-Olmaz öyle şey! Olmaz öyle şey!
Annem birden yüzüme baktı.
-Ne oldu anne? dedim.
-Niye sayıklıyorsun? Yakup Amca’ya mı özendin?
Zihnimden geçenleri okumuş olamazdı. Belli ki dilimdeydi kelimeler. Uyku mahmurluğuyla tekrarlıyordum. Yakup Amca’yı düşündüm. Gülümsedim.
-Deli Yakup mu?
-Deli deme, gücenir. Hem ne belli deli olduğu?
Biraz düşündüm. Anneme hak verdim. Köylü, çok okumaktan deli oldu, diyordu. Okumalı ama fazla değil. Hem nasıl da biliyordu yirmi otuz yıl önceki tarihleri. Doğduğum günü sormuştum. İki üç saniye düşünüp perşembe demişti. Perşembe olmalı besbelli. Doğruydu. Böyle hesap yapan adama deli mi denir? Kendime kızdım.
Kahvaltıya oturduk. Masa dopdoluydu. Koyun peyniri, zeytin, kuşburnu reçeli. Hepsi ev yapımıydı. Köy kahvaltısı buna denir. Ankara’da en lüks mekânlara oturursun da böyle kahvaltı bulamazsın. Bir de “köy kahvaltısı” yazmazlar mı?

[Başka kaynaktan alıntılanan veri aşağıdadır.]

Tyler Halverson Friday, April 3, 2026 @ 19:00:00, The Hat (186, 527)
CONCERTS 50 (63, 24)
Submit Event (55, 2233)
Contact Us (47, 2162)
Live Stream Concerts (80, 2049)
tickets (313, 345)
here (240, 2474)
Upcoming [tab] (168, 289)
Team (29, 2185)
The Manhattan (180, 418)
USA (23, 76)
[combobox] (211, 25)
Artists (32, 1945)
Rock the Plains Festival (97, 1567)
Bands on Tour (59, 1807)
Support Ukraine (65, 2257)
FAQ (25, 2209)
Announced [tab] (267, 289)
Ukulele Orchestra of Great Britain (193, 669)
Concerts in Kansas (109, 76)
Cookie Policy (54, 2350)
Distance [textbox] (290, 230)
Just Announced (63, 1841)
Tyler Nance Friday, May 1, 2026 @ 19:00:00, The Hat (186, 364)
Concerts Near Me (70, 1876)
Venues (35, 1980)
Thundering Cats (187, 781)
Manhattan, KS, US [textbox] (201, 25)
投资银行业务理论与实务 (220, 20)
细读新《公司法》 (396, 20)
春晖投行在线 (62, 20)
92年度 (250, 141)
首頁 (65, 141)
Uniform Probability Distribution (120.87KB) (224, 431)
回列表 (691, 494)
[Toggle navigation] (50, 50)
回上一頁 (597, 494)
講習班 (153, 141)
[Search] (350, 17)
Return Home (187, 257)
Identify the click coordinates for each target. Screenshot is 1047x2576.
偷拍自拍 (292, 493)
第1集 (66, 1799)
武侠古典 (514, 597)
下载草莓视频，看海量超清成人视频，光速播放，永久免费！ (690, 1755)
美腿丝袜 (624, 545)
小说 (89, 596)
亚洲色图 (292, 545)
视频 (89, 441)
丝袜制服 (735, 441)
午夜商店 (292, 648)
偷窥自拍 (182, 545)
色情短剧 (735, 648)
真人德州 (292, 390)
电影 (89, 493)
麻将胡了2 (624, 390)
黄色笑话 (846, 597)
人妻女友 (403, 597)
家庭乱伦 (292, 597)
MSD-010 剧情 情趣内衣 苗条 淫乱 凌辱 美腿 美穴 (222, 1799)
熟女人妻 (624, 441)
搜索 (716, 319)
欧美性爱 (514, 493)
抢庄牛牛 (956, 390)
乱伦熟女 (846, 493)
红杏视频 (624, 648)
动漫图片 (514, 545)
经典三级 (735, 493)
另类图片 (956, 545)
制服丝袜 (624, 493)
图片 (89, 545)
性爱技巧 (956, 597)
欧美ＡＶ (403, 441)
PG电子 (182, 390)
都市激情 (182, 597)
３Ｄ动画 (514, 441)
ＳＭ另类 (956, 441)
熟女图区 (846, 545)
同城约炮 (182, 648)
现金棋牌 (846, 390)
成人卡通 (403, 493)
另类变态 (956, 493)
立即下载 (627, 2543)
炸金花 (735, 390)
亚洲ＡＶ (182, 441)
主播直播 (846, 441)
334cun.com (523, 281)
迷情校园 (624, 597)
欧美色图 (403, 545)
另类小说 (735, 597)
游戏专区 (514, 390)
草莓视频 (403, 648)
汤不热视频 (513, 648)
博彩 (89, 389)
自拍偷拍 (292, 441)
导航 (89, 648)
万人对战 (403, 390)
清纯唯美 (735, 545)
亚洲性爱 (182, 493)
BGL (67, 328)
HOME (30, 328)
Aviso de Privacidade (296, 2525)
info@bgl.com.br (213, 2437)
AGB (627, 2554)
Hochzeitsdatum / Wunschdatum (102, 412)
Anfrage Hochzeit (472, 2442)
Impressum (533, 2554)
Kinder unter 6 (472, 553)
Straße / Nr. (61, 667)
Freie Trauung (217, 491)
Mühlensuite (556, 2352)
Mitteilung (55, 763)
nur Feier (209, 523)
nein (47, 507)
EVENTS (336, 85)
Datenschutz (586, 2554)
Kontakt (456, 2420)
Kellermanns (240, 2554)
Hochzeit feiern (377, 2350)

-Olmaz öyle şey! Öyle köy kahvaltısı mı olur?
Annemle göz göze geldik. Yine yakalanmıştım. Babam kahvaltısını bitirmiş, salonda televizyon izliyordu. Kahvaltımı bitirip ben de salona geçtim. Haberler başlamıştı…
-“Olmaz öyle şey!” dedi.
Anneme seslendim:
-Babama da bulaştırdım. Bak o da tekrarlamaya başladı.
Babam hafif tebessüm etti. Neşeli biridir aslında babam. Ama artık eskisi gibi gülmüyor. Abim işsiz kaldıktan sonra epey durgunlaştı. Kolay değil tabii.
Tarlada büyümüş babam. Yazın tütün tarlası, kışın zeytin tarlası. Çocukları işçi olmasın, istiyordu. Kıt kanaat imkânlarla okuttu bizi. Abim işinden olunca da eve kapattı kendini. Kim olsa üzülür, taştan duvardan değiliz ya. Bereket nasibi varmış abimin. Fabrikada iş buldu. Çalışıyor. Daha kötüsü olsaydı. Allah muhafaza.
Vakit öğleye yaklaşıyordu. Evde sıkılmaya başladım. Annem bulaşıkları yıkıyordu. Mutfağa onun yanına gittim.
-Canın sıkılıyorsa dedeni ziyaret et. Bayramdan beri gitmiyoruz. Bizden de selam götür.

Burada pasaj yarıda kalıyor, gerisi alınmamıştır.